[Saved data entries]
*** Block opens ***

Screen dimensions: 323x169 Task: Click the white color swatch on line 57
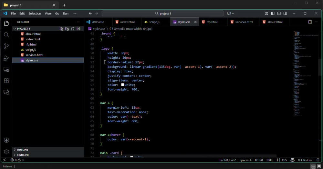click(x=122, y=85)
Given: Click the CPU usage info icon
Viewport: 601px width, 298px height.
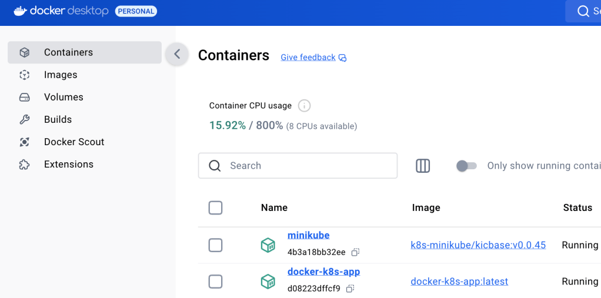Looking at the screenshot, I should 304,106.
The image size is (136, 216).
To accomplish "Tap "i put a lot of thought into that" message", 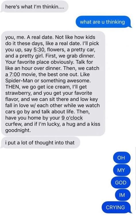I will point(40,142).
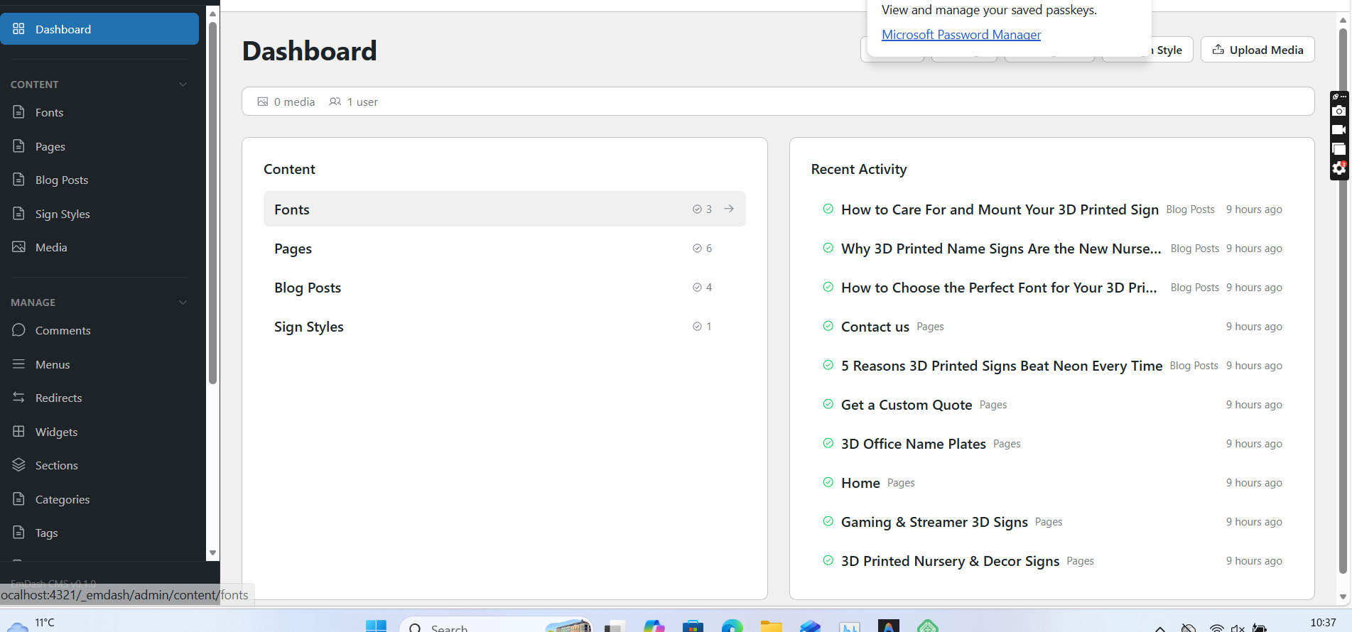This screenshot has width=1352, height=632.
Task: Open Sections from the sidebar
Action: tap(56, 465)
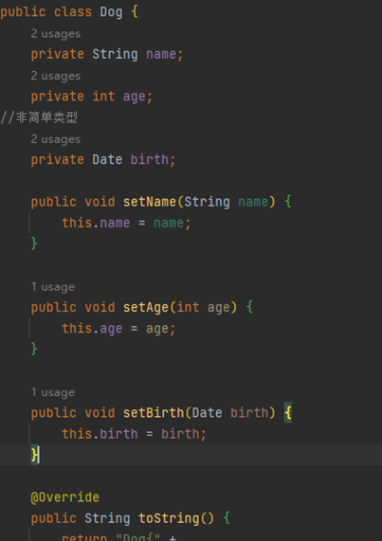Place cursor on setName method name

[x=150, y=202]
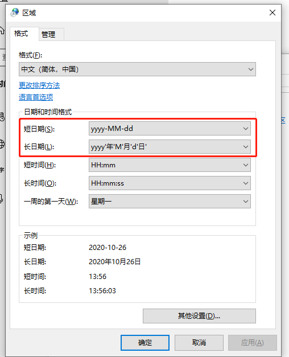Click the 其他设置 button
289x357 pixels.
click(199, 316)
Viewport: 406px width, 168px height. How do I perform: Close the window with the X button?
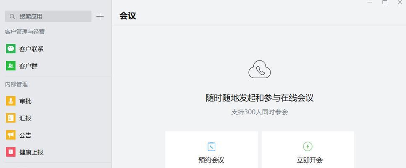point(400,3)
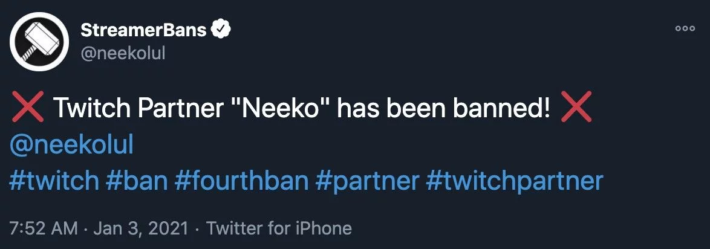The height and width of the screenshot is (249, 710).
Task: Click the quoted "Neeko" word in tweet
Action: [275, 108]
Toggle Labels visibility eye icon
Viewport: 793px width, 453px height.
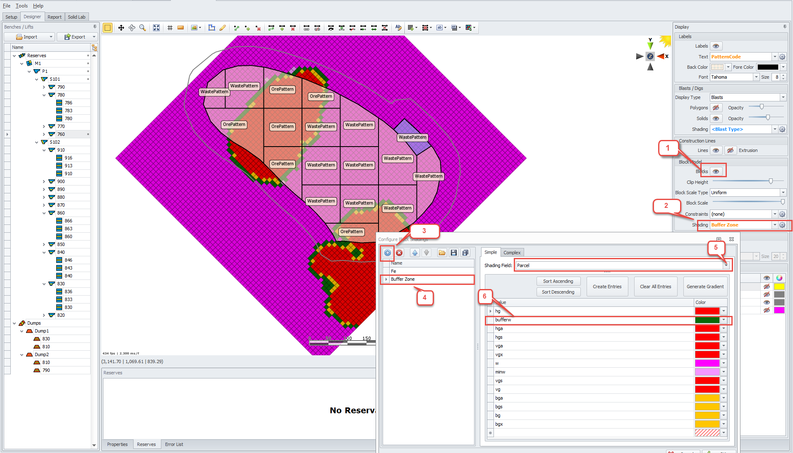pyautogui.click(x=716, y=46)
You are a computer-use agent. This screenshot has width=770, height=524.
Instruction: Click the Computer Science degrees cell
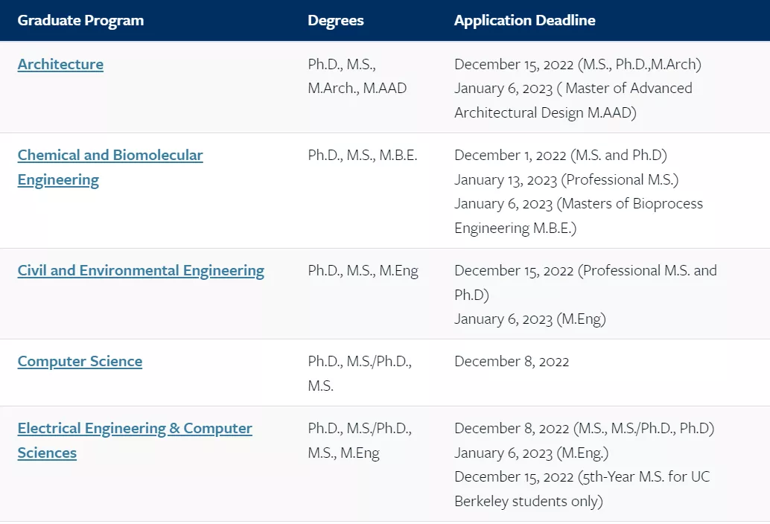pyautogui.click(x=359, y=374)
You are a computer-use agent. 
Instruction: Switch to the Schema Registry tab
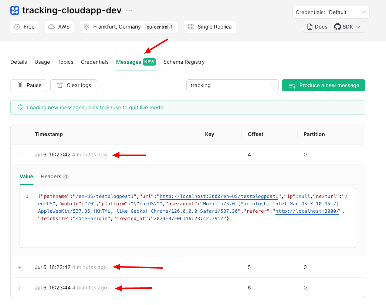(x=184, y=62)
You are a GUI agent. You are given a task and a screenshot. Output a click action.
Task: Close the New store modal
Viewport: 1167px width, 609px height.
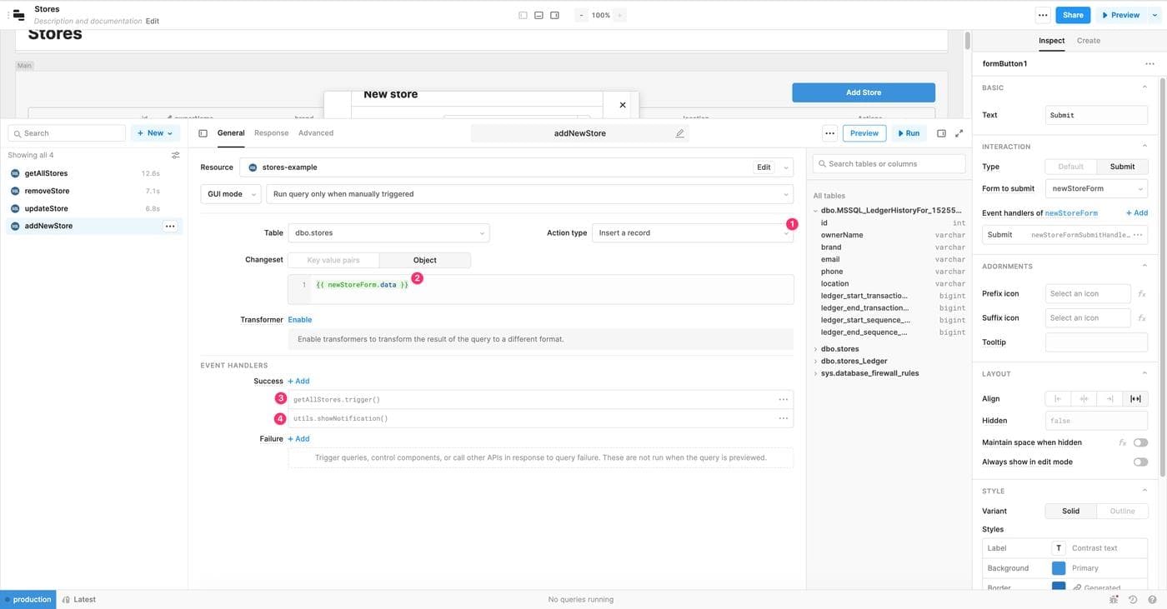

*** Block closes ***

(WORK TASK):
Among the lines above, list those that contain the word "agent".

(TASK RESULT):
You are a computer-use agent. This screenshot has width=770, height=524.
You are a computer-use agent. 
You are a GUI agent. You are given a task and a screenshot. Output a click action.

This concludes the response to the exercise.